■ WHAT THIS TASK INVOLVES
Return the data below line for line, with every character unchanged.

■ INPUT RECORDS
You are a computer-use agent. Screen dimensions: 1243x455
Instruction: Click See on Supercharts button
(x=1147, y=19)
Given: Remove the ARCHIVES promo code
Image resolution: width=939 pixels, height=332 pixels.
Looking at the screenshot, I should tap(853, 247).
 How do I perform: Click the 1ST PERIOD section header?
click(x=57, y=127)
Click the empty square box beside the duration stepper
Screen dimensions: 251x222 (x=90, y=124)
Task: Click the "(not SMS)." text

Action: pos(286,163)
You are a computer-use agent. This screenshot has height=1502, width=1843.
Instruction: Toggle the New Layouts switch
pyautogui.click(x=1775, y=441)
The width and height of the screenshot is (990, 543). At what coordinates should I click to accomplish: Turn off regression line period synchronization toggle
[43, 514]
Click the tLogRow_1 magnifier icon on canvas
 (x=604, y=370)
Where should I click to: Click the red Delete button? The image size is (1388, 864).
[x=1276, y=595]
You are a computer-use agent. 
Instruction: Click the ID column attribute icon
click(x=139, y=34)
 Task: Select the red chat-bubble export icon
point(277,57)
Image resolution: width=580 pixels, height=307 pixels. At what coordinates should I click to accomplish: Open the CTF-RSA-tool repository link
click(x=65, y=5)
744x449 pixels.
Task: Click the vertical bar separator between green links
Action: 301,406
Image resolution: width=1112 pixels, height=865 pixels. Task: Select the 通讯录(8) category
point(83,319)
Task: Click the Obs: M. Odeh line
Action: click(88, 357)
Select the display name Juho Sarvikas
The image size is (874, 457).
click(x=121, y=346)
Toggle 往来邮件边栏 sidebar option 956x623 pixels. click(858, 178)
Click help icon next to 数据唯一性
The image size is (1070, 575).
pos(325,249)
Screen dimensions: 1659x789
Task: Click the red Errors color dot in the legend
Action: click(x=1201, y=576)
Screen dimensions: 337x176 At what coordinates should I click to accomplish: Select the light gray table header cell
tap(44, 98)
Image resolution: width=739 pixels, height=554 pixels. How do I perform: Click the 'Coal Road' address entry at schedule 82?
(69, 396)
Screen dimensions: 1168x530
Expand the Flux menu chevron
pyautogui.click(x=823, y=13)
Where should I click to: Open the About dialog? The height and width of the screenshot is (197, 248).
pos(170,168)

■ IN RESPONSE
You are a computer-use agent. Screen dimensions: 1243x455
Instruction: Click See on Supercharts button
(x=1147, y=19)
Given: Remove the ARCHIVES promo code
Image resolution: width=939 pixels, height=332 pixels.
Looking at the screenshot, I should tap(853, 247).
 How do I perform: Click the 1ST PERIOD section header?
click(x=57, y=127)
Click the empty square box beside the duration stepper
Screen dimensions: 251x222 (x=90, y=124)
Task: Click the "(not SMS)." text

Action: pos(286,163)
You are a computer-use agent. This screenshot has height=1502, width=1843.
Instruction: Toggle the New Layouts switch
pyautogui.click(x=1775, y=441)
The width and height of the screenshot is (990, 543). At what coordinates should I click to accomplish: Turn off regression line period synchronization toggle
[43, 514]
Click the tLogRow_1 magnifier icon on canvas
 (x=604, y=370)
Where should I click to: Click the red Delete button? The image size is (1388, 864).
[x=1276, y=595]
You are a computer-use agent. 
Instruction: Click the ID column attribute icon
click(x=139, y=34)
 Task: Select the red chat-bubble export icon
point(277,57)
Image resolution: width=580 pixels, height=307 pixels. At what coordinates should I click to accomplish: Open the CTF-RSA-tool repository link
click(x=65, y=5)
744x449 pixels.
Task: Click the vertical bar separator between green links
Action: 301,406
Image resolution: width=1112 pixels, height=865 pixels. Task: Select the 通讯录(8) category
point(83,319)
Task: Click the Obs: M. Odeh line
Action: click(88, 357)
Select the display name Juho Sarvikas
The image size is (874, 457).
click(x=121, y=346)
Toggle 往来邮件边栏 sidebar option 956x623 pixels. click(858, 178)
Click help icon next to 数据唯一性
The image size is (1070, 575).
pos(325,249)
Screen dimensions: 1659x789
Task: Click the red Errors color dot in the legend
Action: click(x=1201, y=576)
Screen dimensions: 337x176 At what coordinates should I click to accomplish: Select the light gray table header cell
tap(44, 98)
Image resolution: width=739 pixels, height=554 pixels. How do I perform: Click the 'Coal Road' address entry at schedule 82?
(69, 396)
Screen dimensions: 1168x530
Expand the Flux menu chevron
pyautogui.click(x=823, y=13)
Where should I click to: Open the About dialog? The height and width of the screenshot is (197, 248).
pos(170,168)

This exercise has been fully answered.